— Given text —
Segment Open

What’s Eating Them?


How food additives and chemicals affect children’s moods and behaviour

Children have changed over the last thirty years. Behaviour and learning problems, asthma, depression, youth suicide, teenage violent crime and obesity are all increasing. At the Royal Children’s Hospital outpatients clinic in Melbourne in 2003, one-quarter of the children who attended were there for behavioural or learning difficulties rather than the traditional medical reasons.

What our children eat has changed too. In the early 1900s it was rare for families to eat out; there were daily deliveries of fresh meat, bread and milk, and most Australian families grew vegetables and fruit in their own gardens. In the 1970s, when processed food became widely available and supermarkets began taking control of our food supply, consumers started to eat more food additives, and the types of foods eaten by children changed dramatically.

A mother I’ll call Karen is typical of the growing number of parents concerned about their children’s behaviour. ‘I’m at my wit’s end,’ she wrote. ‘Zoe’s defiance and tantrums are driving us all mad.’

Although reluctant to medicate her four-year-old, Karen couldn’t see how Zoe’s behaviour could be related to food because, as she said, ‘We eat an extremely healthy diet with very little junk food and heaps of fruit and vegetables.’

Additive creep

When we went through Zoe’s menu and started reading labels, Karen was amazed at how many additives her daughter was eating.

The school lunchbox was the main disaster area. In Zoe’s homemade sandwiches, the bread contained calcium propionate (preservative 282). The spread contained sorbic acid preservative (200) as well as synthetic antioxidant (320), and the ham contained two preservatives (nitrates 250 and sodium metabisulphite 223).

Although the family drank preservative-free apple juice or freshly made juice at home, the lunchbox juice contained two preservatives (sodium benzoate 211 and sodium metabisulphite 223) and muesli bars contained another dose of sulphite preservatives this time as sulphur dioxide (220). Every day Karen gave Zoe a tub of yoghurt containing annatto colour (160b), not realising annatto is the only natural colour that can affect children as badly as artificial colours.

When Zoe went to friends’ places she was generally offered packet snacks and cordial (more sulphites and benzoates as well as artificial colours and flavour enhancers), the family ate once a week at a fast food restaurant with multiple additives in food and drinks, and any social function generally involved a sausage sizzle, another significant source of preservatives.

Reactions to food additives are related to dose. Children can be affected in many different ways and — unlike true allergic reactions such as peanut allergy — reactions are often delayed, sometimes up to two or three days. That is why it is so difficult for parents to identify the effects of food additives.

Segment Closed

— List of tasks —
- 1) In the text on food additives and children's behavior, what preservative did the bread in Zoe's sandwiches contain?
- 2) In the text on food additives, rewrite the part that opens with the words containing "Although the family" and closes with "as artificial colours.", substituting "bixin" for every "annatto".
- 3) Extend the text on food additives and children's behavior with the next passage after its last sentence.
The material after this point is separate from the text on food additives and has no connection to it.

— Given information —
Segment Open

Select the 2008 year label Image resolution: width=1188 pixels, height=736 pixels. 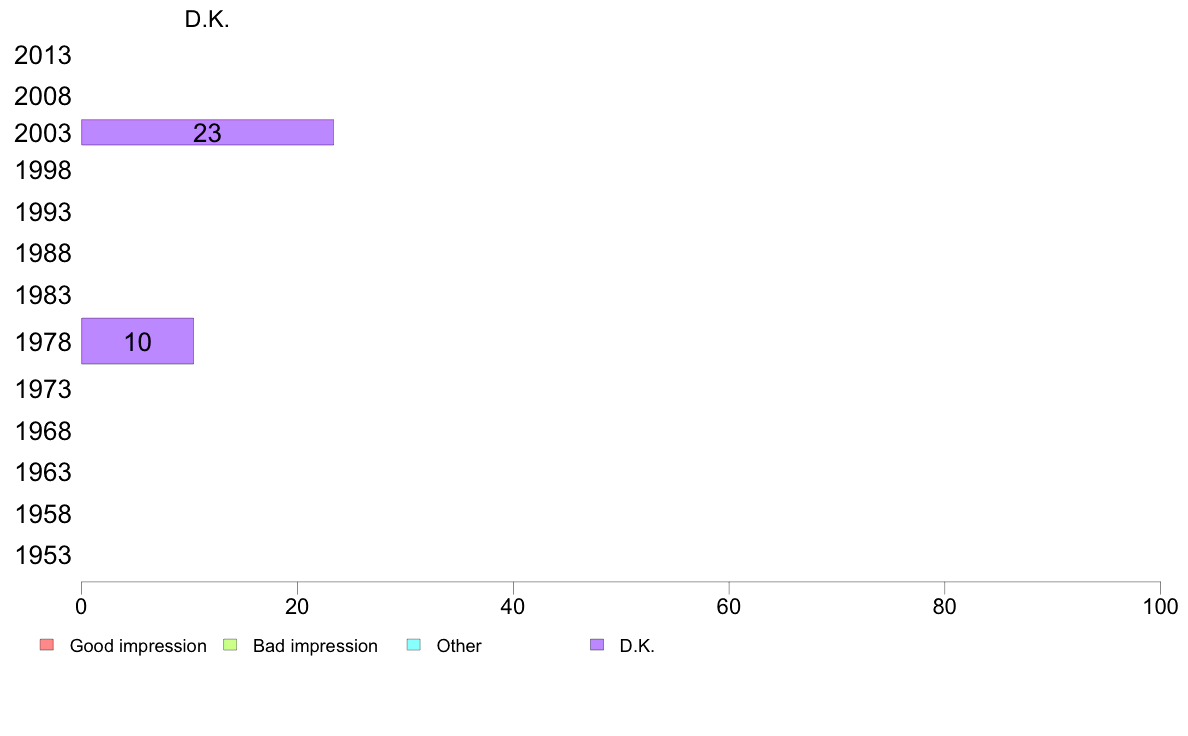[43, 96]
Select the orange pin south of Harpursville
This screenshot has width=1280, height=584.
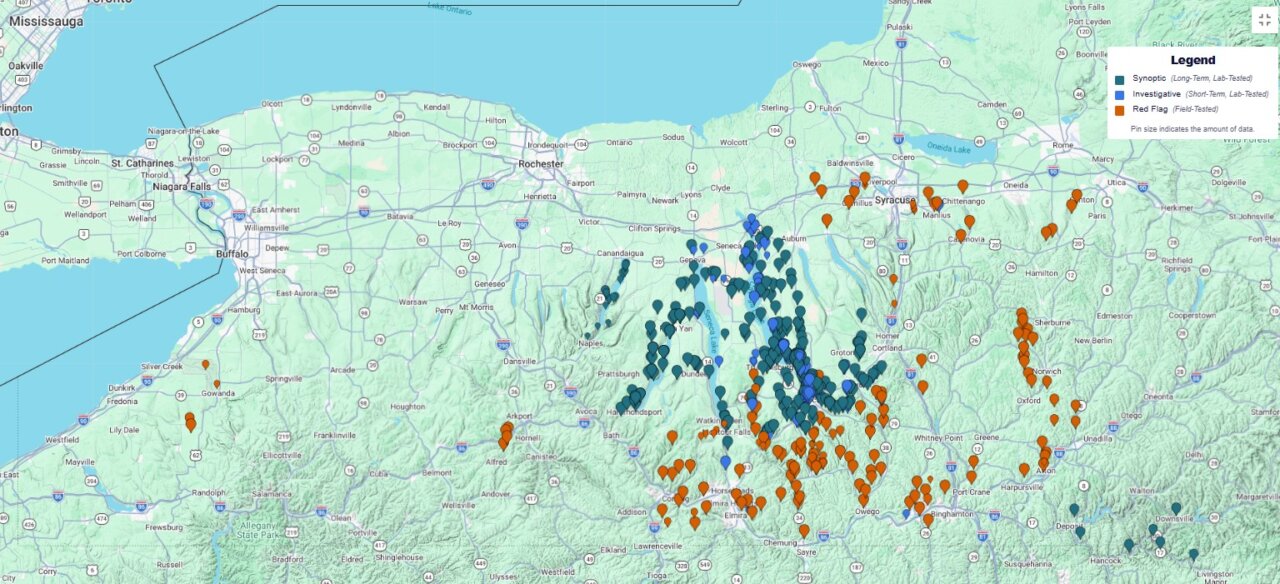tap(1024, 468)
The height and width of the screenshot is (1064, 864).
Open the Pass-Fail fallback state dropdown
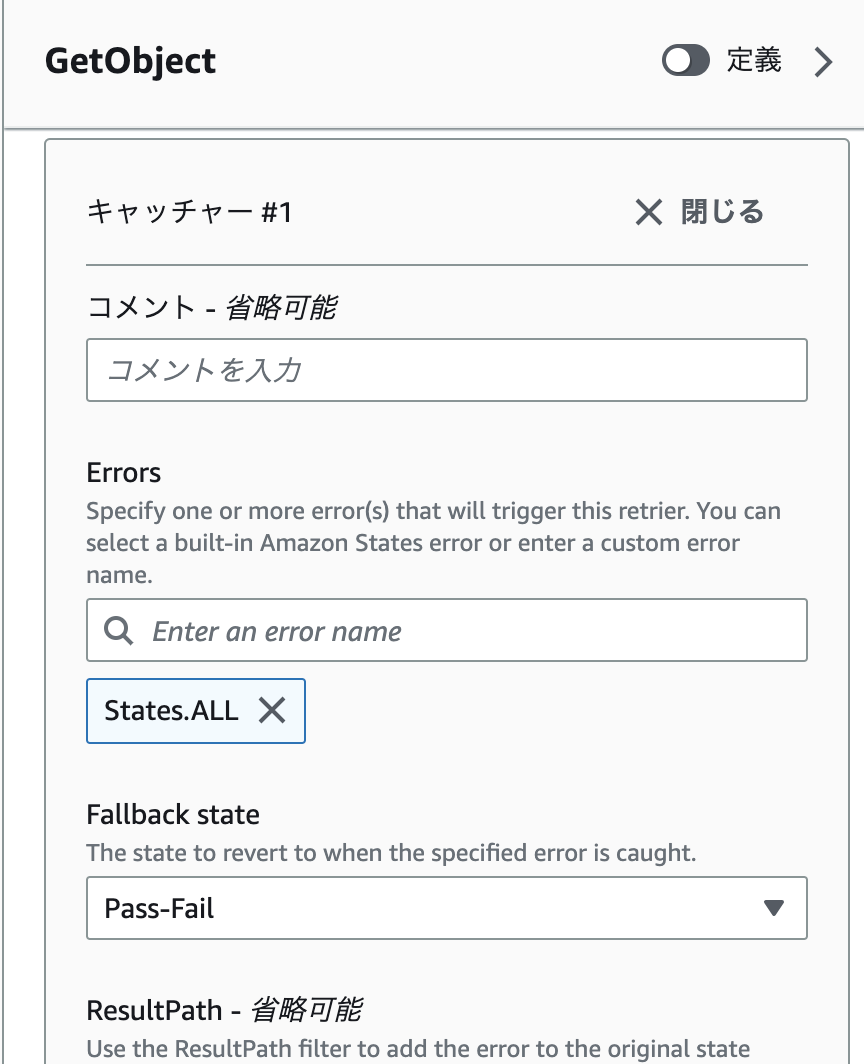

Segment Closed

— Results of the exercise —
- 1) Calcium propionate (preservative 282).

- 2)
Although the family drank preservative-free apple juice or freshly made juice at home, the lunchbox juice contained two preservatives (sodium benzoate 211 and sodium metabisulphite 223) and muesli bars contained another dose of sulphite preservatives this time as sulphur dioxide (220). Every day Karen gave Zoe a tub of yoghurt containing bixin colour (160b), not realising bixin is the only natural colour that can affect children as badly as artificial colours.

- 3)
Some children are more sensitive than others. The children most likely to be affected are those from a food-sensitive family, or those eating very high doses of a particular additive. If parents have ever, even once, seen their child react to foods, it is a sign that they probably have hidden sensitivities to many other food chemicals. Karen had seen Zoe ‘high’ on Fanta artificially coloured orange drink.

Many children will improve on an additive=free diet. In 2004, a study of 277 three-year-olds from the Isle of Wight found that ‘significant changes in children’s hyperactive behaviour could be produced by the removal of colourings and additives from their diet’. Researchers suggested that all children would benefit from such a change, not just those already showing hyperactive behaviour.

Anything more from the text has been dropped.